» DATASET EXTRACT:
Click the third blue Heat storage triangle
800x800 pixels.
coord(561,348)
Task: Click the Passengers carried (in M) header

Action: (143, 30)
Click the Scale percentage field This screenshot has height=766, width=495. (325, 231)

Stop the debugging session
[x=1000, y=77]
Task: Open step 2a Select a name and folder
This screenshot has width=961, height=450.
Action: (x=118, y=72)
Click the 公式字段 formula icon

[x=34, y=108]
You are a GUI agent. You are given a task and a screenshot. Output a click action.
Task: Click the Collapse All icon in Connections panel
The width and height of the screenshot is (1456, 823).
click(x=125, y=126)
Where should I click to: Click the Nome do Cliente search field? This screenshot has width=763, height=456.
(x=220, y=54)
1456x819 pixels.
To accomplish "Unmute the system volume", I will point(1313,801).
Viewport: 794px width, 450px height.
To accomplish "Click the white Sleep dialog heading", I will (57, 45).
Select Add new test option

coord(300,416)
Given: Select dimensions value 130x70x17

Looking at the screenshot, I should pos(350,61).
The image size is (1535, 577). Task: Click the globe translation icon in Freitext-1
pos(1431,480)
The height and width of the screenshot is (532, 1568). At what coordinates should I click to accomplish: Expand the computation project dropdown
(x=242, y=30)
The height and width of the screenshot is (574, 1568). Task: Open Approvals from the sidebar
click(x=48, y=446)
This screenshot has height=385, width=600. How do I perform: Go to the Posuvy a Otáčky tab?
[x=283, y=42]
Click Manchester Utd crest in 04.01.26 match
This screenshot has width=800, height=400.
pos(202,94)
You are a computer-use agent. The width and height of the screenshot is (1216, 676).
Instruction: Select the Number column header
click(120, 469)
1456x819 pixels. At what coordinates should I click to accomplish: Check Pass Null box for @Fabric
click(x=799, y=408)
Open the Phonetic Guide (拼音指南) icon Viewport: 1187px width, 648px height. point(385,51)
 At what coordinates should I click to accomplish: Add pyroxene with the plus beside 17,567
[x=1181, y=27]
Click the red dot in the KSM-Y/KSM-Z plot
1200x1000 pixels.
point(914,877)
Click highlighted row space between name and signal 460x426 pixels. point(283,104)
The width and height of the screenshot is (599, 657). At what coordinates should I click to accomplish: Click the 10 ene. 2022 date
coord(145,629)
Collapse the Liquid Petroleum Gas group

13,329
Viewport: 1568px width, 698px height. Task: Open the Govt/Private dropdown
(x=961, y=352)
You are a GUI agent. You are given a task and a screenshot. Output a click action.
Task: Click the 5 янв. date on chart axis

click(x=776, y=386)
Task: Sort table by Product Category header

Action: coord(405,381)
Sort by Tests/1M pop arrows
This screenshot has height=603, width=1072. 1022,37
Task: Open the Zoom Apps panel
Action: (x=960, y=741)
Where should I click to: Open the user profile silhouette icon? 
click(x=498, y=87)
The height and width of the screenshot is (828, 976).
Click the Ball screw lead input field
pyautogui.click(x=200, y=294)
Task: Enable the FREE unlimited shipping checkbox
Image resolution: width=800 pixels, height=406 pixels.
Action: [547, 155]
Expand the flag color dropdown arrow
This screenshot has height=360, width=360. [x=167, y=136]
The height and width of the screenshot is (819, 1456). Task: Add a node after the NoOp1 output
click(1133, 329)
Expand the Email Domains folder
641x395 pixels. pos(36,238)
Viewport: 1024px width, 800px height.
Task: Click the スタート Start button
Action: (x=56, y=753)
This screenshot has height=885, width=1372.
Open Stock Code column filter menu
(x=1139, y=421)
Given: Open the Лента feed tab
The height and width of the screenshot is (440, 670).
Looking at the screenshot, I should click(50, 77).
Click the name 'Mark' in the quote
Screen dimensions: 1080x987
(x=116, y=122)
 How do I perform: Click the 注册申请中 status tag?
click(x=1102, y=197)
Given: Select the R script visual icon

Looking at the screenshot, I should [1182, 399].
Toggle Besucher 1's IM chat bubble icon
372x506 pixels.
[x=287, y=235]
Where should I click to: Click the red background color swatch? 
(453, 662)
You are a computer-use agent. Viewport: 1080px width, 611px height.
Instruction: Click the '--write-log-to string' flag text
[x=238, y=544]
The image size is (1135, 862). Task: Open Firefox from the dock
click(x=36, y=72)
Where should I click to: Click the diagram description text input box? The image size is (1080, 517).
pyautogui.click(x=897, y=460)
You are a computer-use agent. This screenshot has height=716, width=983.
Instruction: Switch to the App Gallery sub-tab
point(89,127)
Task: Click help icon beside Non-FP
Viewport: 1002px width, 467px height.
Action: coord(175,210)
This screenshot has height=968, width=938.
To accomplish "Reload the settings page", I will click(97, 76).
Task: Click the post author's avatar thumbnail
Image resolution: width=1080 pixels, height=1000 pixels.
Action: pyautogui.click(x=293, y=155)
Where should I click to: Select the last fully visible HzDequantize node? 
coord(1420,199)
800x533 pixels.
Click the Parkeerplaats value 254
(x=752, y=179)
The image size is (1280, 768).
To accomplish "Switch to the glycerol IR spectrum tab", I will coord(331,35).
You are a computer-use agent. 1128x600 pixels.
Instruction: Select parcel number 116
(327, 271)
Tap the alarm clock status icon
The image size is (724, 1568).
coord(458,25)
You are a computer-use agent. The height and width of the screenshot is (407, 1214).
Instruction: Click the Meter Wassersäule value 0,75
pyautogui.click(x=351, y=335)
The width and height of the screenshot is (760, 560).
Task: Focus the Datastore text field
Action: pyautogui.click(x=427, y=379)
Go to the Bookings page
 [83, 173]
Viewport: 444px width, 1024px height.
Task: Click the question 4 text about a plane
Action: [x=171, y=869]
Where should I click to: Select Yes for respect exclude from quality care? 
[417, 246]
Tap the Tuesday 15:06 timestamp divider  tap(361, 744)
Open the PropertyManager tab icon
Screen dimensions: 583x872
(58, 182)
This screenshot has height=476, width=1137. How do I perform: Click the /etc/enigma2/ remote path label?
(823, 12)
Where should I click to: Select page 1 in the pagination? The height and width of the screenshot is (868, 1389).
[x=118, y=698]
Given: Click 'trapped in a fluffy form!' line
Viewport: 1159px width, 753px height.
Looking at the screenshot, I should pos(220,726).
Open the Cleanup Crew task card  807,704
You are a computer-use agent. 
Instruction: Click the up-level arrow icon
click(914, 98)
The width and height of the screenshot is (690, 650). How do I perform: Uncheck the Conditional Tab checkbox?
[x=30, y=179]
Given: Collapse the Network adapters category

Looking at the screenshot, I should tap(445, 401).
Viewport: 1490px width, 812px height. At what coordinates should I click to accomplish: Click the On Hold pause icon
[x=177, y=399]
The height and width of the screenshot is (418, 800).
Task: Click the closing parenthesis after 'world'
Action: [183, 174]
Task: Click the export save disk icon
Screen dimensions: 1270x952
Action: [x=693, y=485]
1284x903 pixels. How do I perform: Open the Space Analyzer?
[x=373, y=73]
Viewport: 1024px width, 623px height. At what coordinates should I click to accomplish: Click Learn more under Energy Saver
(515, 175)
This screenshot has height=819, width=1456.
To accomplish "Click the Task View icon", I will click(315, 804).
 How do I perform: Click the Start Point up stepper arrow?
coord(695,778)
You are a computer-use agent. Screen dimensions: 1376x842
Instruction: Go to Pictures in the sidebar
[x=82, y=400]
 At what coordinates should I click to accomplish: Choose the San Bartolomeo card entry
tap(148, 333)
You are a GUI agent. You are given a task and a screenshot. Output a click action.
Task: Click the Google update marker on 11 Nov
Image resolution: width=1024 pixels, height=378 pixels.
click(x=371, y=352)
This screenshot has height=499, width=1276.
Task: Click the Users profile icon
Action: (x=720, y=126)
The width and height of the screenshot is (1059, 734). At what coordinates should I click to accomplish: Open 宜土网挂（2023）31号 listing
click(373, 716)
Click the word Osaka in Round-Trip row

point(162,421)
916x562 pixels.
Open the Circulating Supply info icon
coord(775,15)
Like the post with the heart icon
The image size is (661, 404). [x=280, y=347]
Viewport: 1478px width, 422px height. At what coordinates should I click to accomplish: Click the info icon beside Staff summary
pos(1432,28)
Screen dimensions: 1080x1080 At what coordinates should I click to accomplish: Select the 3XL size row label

» WRITTEN PROBLEM:
Quote the rows above exactly as they appear, from the line containing "This screenshot has height=476, width=1137." through the line containing "Looking at the screenshot, I should pos(220,726).", including both of those lines.

» OUTPUT FOR THIS EXERCISE:
This screenshot has height=476, width=1137. How do I perform: Click the /etc/enigma2/ remote path label?
(823, 12)
Where should I click to: Select page 1 in the pagination? The height and width of the screenshot is (868, 1389).
[x=118, y=698]
Given: Click 'trapped in a fluffy form!' line
Viewport: 1159px width, 753px height.
Looking at the screenshot, I should pos(220,726).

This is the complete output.